L’altra, che esula dagli aspetti contenutisti del progetto, è quella di non aver imposto particolari regole alle quali rifarsi né a livello tematico né a livello quantitativo ossia del numero dei versi dei componimenti e, soprattutto, per aver voluto dall’inizio che questa antologia poetica fosse liberamente fruibile da tutti i partecipanti e tutti i potenziali lettori. Nessun tassa di iscrizione, nessun comitato di lettura deputato alla scelta, nessuna pubblicazione cartacea e, dunque, nessun costo né alcun ipotizzabile guadagno. Questa antologia denominata “Poeti per il sociale (sebbene per antologia si intenda canonicamente un testo che fuoriesce da un procedimento di crestomazia che ha alle basi l’adozione di una data dimensione organizzativa e non di rado anche ideologica), allora, è il frutto di un’intuizione senz’altro saggia alla quale è doveroso e necessario rendere merito che si sposa con quella tendenza, per altro abbastanza comune nel nostro periodo storico, in cui l’artista non è più tale se, effettivamente, non instaura una serie stretta di legami con altri colleghi.

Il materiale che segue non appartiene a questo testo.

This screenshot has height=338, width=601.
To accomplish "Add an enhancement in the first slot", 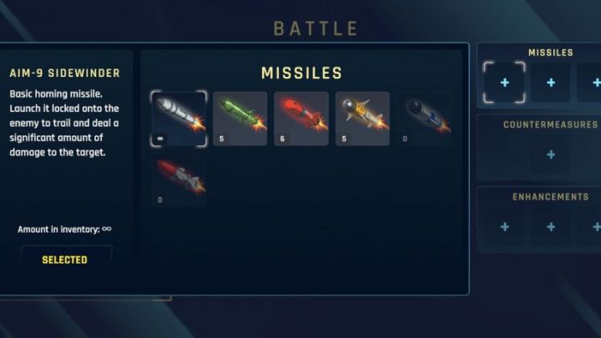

Mi viene in mente allora quanto il poeta palermitano Emanuele Marcuccio (presente in questa raccolta) si sia impegnato negli ultimi anni a dar voce a una ferrea credenza nel bisogno di una pluralità convinta e di una coesione allargata tra gli intenti poetici o artistici in generale che lo hanno condotto, per altro, alla pubblicazione di due antologie di poeti ispirate e innervate su un concetto che mi pare rilevante ai fini anche di questo lavoro curato da Annalisa Soddu. Ossia di ciò che lui esprimeva nella poesia “Telepresenza” con “questo foglio di vetro impazzito” ad intendere che, anche se il mezzo virtuale può spesso essere causa di problemi se mal usato, è senz’altro divenuto la nuova agorà intellettuale del nostro tempo, un cenacolo allargato sempre connesso, ricco di intercambi, commistioni e confronti che permettono una maggiore auto-consapevolezza sulla propria attività poetica, sullo stato dell’arte e non di rado anche una sana e puntuale critica testuale.

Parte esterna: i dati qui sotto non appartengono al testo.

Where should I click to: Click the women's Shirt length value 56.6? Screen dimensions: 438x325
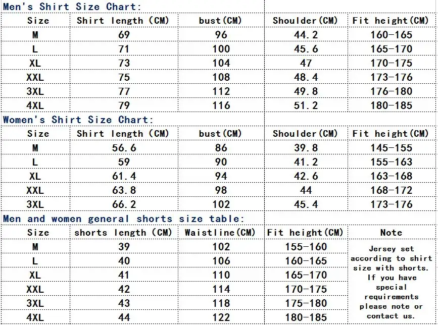[124, 148]
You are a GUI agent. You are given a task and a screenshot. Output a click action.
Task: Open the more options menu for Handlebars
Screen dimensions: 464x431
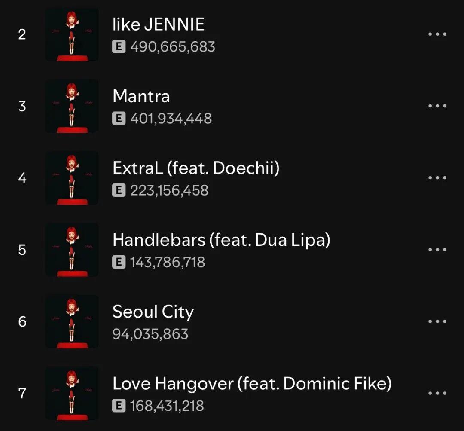[437, 250]
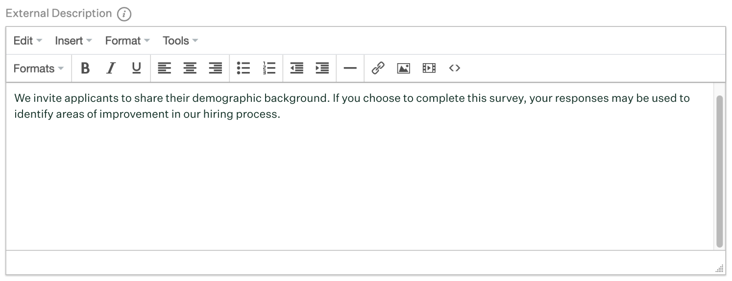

Annalisa Soddu ha voluto compendiare in questo volume un mese di “fare poesia” tra amici, conoscenti e amanti della poesia radunati attorno al Social Network più in voga che hanno voluto dar un loro contributo in termini umanitari: donare una o più poesie dove la potenza della parola è legata all’invocazione, all’evocazione o alla drammatizzazione di un caso di cronaca sociale, ossia di una manifestazione di disagio della nostra realtà. Come è facile intuire, l’universo delle tematiche, delle sfumature cromatiche e delle prese di posizione da cui dipartono i vari componimenti è davvero sterminato, sebbene sia possibile individuare in taluni casi immagini analoghe, tematiche ripetute e rivisitate da varie angolazioni, sdegni più o meno sentiti verso determinate realtà e parallelismi tra due o più opere tanto da poter osservare che l’opera in sé stessa è prismatica e riflettente: leggendo la poesia di un poeta è possibile trovare risposta alle sue domande in un’altra lirica o, diversamente, è possibile trovare quella che potrebbe essere un’ipotetica “continuazione” o “anticipazione” alla stessa, venendo a descrivere, dunque, uno scenario al quanto curioso e dove i rimandi continui da un autore all’altro, di converso, consentono all’opera di apparire sì speziata e multiforme, ma anche, paradossalmente, piuttosto compatta attorno a dei micro-temi tra loro imparentati o impliciti.

Rosa Ruggiero

L’esigenza di perseguire un’attitudine caritatevole che rifugga egoismi di sorta è ben sottolineata da Rosa Ruggiero che nella sua lirica “Donare e non solo a Natale” annota quanto sia importante “offrire il proprio aiuto/ al momento del bisogno”. Importante non solo per il sostegno dato all’altro ma anche nei nostri stessi confronti, per aver compiuto spontaneamente e con umanità un’azione necessaria. Similmente accade in Emanuele Schemarri che polemizza sulla mancanza di compartecipazione, segno di una società piramidale sprezzante che persegue solamente il proprio utile: “Cosa ne ho fatto della mia vita/ quando guardando un lebbroso/ ho chiuso gli occhi?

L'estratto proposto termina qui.